#### Work instruction:
Of the entries below, repeat exactly only those lines from the one containing "You are a GUI" through the last line, with pictures omitted.

#### Record set:
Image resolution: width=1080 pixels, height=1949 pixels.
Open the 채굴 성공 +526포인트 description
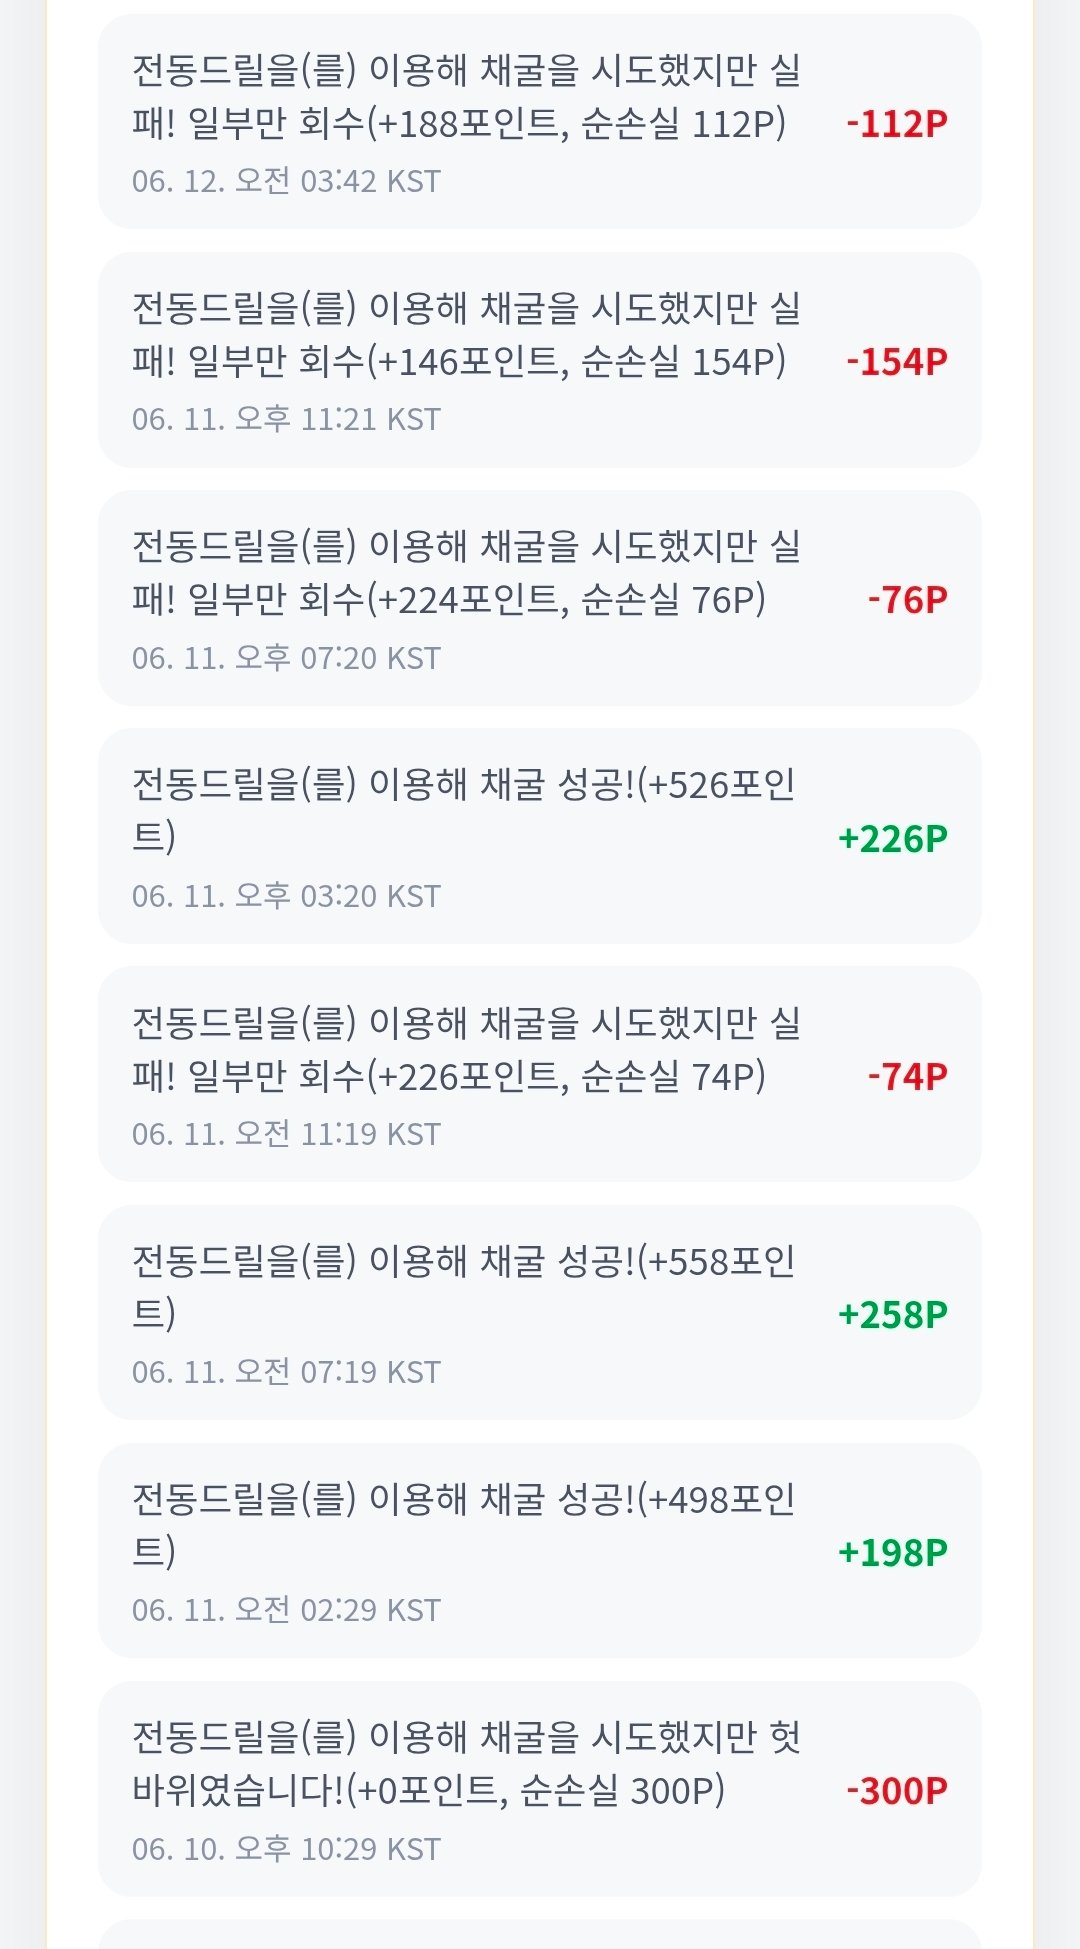pos(464,810)
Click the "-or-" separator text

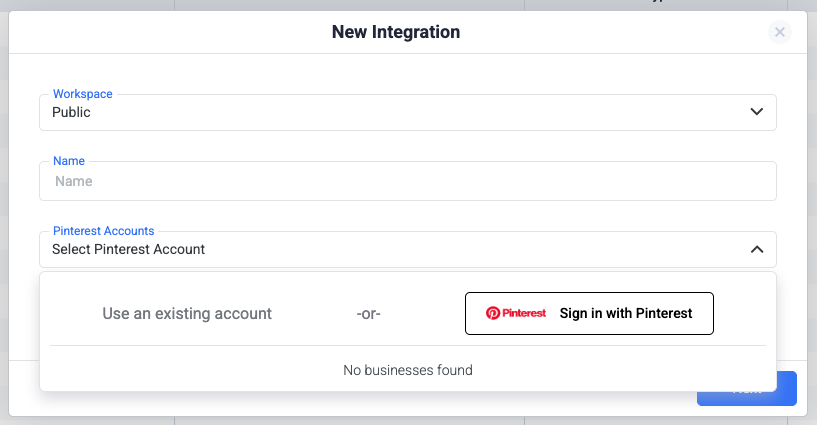369,313
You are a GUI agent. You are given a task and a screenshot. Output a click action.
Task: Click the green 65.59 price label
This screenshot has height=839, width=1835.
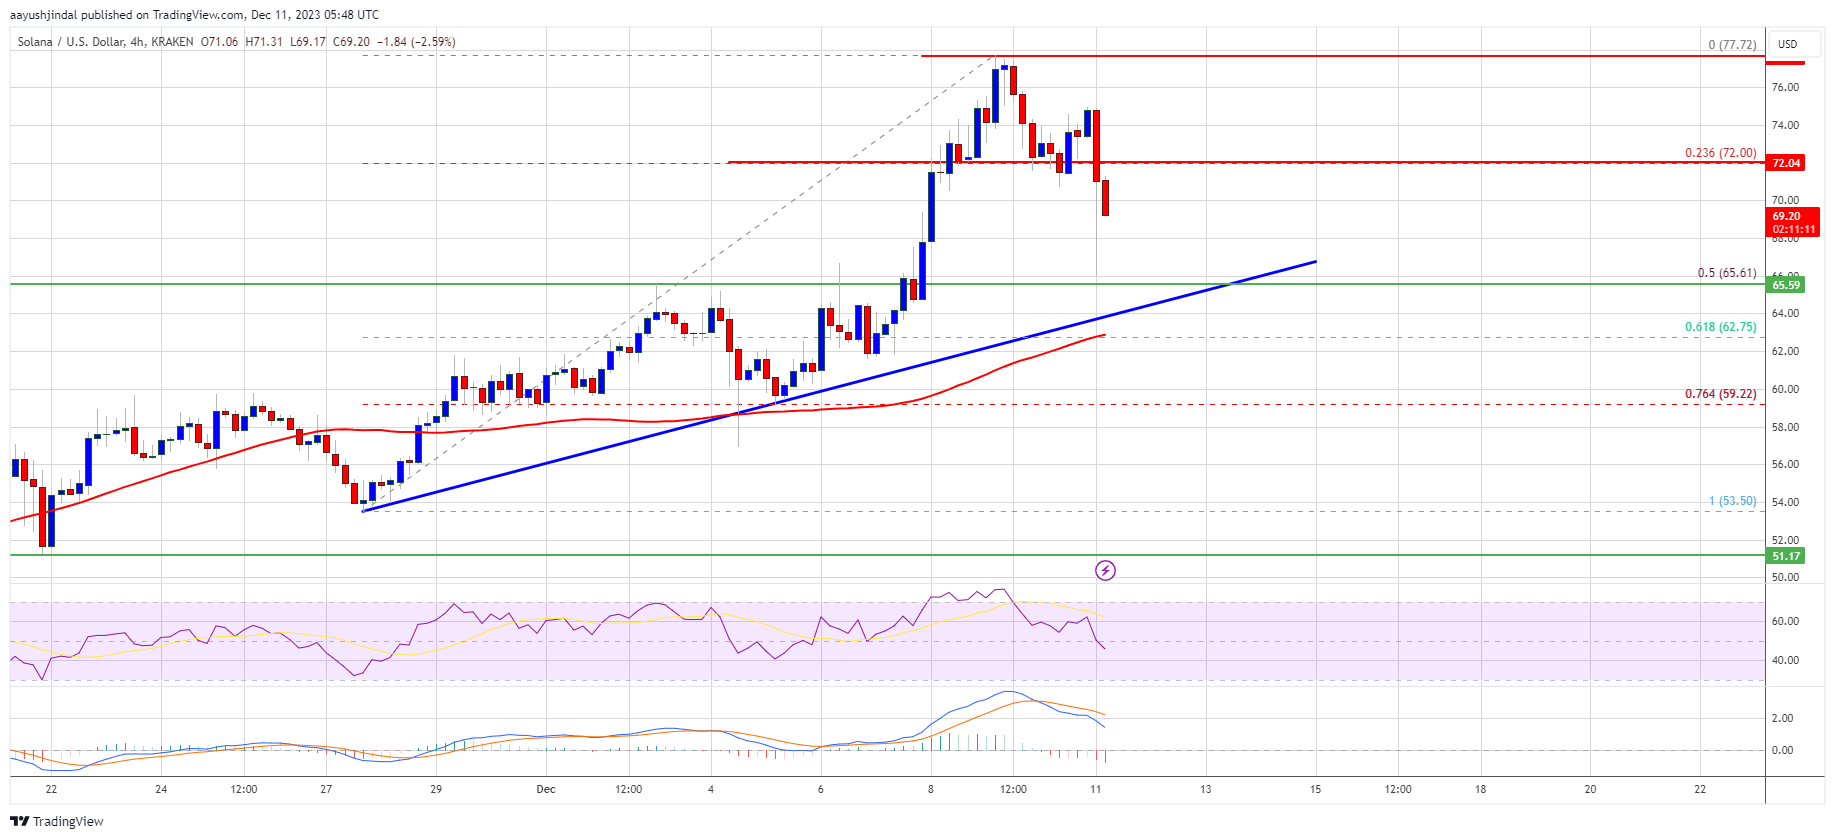[1786, 285]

#### Problem solution:
You are a GUI agent. You are given a task and a screenshot. Output a click action.
Task: Click the green 65.59 price label
This screenshot has height=839, width=1835.
[1786, 285]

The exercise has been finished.